Even without making Moynihan available, the bank should have had a much stronger response to a story that relied entirely on anonymous sources.   (As ever, the WSJ helpfully provided cover for a senior executive or board member with an agenda, like promoting a preferred successor to Moynihan.)

Give Finucane credit for at least understanding that the bank’s image (and stock price) won’t rebound until it addresses its business issues.  No amount of creative image-making can substitute for that.

 

BofA: Advertising or Action?

The new ad campaign unveiled this week by Band of America faces an uphill battle to restore the bank’s battered reputation.  Advertising alone can’t do the job, really.  For the message to stick, it will take a coordinated effort across many communication channels (see a related post here).  More important, a lasting improvement in the bank’s standing will only come if there is demonstrable progress on fixing the business issues that are at the root of BofA’s image problem – debit-card fees, home foreclosures, small-business lending and executive compensation, to name several.   Until those issues are resolved, advertising and other marketing techniques won’t accomplish much.

3 Rules for public companies when attacking a critic

Bank of America’s shot at Henry Blodget is a measure of how influential the blogosphere has now become in the financial markets.  It’s also a reminder of the pitfalls of taking on critics publicly in any forum.

For every company that has seen its stock price plummet, the scene within BofA is a familiar one:  Shareholders are distraught, the board is urging the CEO to take action, the PR people are under pressure to staunch the bad ink – so the company decides to take a swipe at a critical analyst.

Not so long ago, a public shooting was reserved for analysts at big-name firms or the occasional hedge fund.   But today, some of the most insightful – and opinionated – voices are found online, and they’re reaching a wider audience than ever before thanks to the rise of online news sites and social media.  So they’re drawing fire from companies in crisis, too.

Blodget, a former internet-stock analyst, is now a prolific blogger who heads Business Insider, a popular business-news website.  His remarks questioning BofA’s asset valuations and capital requirements aren’t that different from what other analysts have said, but his platform gives them greater visibility.   They clearly stung BofA, and the bank decided to release a statement in response.

There are three principles for public companies to follow if they decide to go after a critic.
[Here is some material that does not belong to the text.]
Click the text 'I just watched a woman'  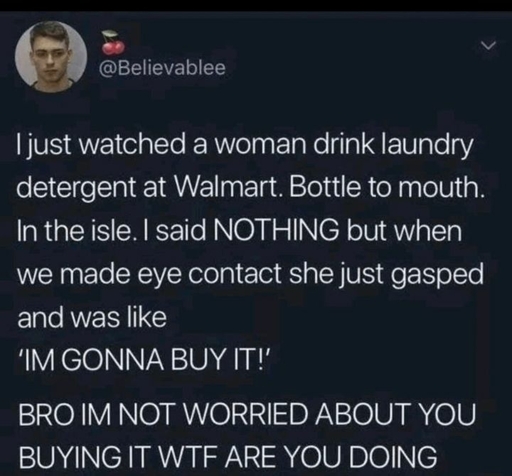point(161,146)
BofA’s response failed on all counts.

First, don’t make it personal.  It’s tempting to attack the analyst but it ultimately undermines your argument and makes you look petty.  BofA’s statement included a reference to Blodget’s well-publicized ban from the securities industry in 2003 as part of an SEC enforcement action.  That’s simply not relevant to the issue.
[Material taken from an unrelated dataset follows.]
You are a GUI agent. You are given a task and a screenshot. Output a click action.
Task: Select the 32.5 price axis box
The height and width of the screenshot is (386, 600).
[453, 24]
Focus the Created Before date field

Second, be specific.  A good response shouldn’t be merely a general complaint – that’s whining.  It should call out the analyst’s error and provide data to back it up.  BofA called Blodget’s comments “exaggerated and unwarranted” and offered only general data.  That’s just not convincing.

Third, be ready for more.  Critics seldom go away once attacked.  They respond to the response, and often see allies join their cause.  A response also makes the dispute more newsworthy, bringing the issues to a wider audience.  The BofA-Blodget fight is now a top story in the New York Times.  There has been no further comment from the bank.